Excuse the whataboutism, but how many Americans are arrested for “disorderly conduct” each day? (Which from my YouTube police footage watching appears to be “being an annoying arsehole in public” [1] ie a broadly similar moral misbehaviour)

> [1] An overt act or conduct in public (or affecting the public) that disturbs the peace, safety, morals, or order (e.g., fighting, making unreasonable noise, using obscene/abusive language or gestures, obstructing traffic, creating hazardous/physically offensive conditions, refusing to disperse).

Our online laws which Americans often seem to view entirely through the lens of free speech are more about public (dis)order. It’s not ideas that are being censored, it’s personal conduct online which may be harassing, threatening, abusive or may create a breach of the peace.

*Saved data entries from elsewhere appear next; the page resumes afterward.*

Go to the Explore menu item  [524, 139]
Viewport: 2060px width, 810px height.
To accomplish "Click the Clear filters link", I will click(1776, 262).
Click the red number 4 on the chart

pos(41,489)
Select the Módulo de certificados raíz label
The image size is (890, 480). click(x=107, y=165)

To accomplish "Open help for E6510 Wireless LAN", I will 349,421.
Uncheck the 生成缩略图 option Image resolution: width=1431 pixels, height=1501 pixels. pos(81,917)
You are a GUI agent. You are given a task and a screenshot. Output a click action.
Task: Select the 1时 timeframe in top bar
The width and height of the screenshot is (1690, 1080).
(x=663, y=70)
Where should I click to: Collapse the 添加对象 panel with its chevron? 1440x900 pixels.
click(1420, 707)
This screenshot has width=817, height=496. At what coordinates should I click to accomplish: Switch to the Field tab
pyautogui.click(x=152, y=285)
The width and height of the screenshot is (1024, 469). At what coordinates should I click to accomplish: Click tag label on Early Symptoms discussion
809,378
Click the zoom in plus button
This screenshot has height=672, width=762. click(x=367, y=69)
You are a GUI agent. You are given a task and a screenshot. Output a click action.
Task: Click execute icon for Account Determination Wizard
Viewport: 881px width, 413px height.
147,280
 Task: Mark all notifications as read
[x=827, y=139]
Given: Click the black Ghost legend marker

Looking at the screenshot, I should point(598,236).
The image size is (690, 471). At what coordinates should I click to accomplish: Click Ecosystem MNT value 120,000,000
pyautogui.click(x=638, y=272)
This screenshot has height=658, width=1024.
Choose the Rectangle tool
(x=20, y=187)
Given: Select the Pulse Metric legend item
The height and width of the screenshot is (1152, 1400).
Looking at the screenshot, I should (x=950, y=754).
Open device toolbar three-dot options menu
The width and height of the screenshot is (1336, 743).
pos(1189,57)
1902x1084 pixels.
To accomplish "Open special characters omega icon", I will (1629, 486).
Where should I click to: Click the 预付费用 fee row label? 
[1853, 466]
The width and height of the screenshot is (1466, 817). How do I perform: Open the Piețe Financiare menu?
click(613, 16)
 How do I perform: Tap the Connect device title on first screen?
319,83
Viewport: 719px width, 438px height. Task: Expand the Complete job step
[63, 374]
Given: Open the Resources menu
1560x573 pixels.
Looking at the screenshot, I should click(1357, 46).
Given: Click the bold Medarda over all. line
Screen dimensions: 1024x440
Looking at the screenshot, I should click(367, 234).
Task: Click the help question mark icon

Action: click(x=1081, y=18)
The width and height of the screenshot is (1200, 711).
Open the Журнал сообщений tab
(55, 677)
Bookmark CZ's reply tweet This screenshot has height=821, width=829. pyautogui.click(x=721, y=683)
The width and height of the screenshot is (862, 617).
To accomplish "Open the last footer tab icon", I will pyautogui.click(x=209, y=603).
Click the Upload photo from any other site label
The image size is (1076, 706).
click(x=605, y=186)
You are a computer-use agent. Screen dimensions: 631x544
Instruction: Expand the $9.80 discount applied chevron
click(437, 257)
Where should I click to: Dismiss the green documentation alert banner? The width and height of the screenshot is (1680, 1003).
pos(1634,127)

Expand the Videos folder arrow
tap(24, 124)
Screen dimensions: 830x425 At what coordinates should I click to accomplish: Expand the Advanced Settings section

  • Similar in the UK, and there has been along history of the police misusing things such as "causing an obstruction" here

The UK has different speech laws than the United States. Presumably, the actions of the police making those arrests are within the scope of UK law. Even if 90% don't result in a conviction, the police may still be operating within the scope of their authority in those arrests.

  • [flagged]

    • Linehan was arrested for making this post:

      > If a trans-identified male is in a female-only space, he is committing a violent, abusive act. Make a scene, call the cops and if all else fails, punch him in the balls

      This seems like a straightforward call to violence to me. And he was released after police ascertained that he had no intent to act on these statements.

      If someone made posts along the lines of "Christians are abusive, punch them" would it be surprising if CBP took them aside for further questioning?

      4 replies →

What are these messages? Threatening your ex-wife? Plotting to commit arson? Or saying you don't like immigrants? They all fall under this umbrella, yet the vast majority of people would agree the first two are criminal in nature.

That’s not Europe. They had a whole vote about it and everything!

It is similar in Germany, where you can be arrested for simply posting an insult (non-violent) to a politician. No police will face charges if you aren't convicted. And you will NEVER get a settlement.

I don't know why HN has become full of authoritarian anti-free-speech apologists. The current political divisions are turning people insane.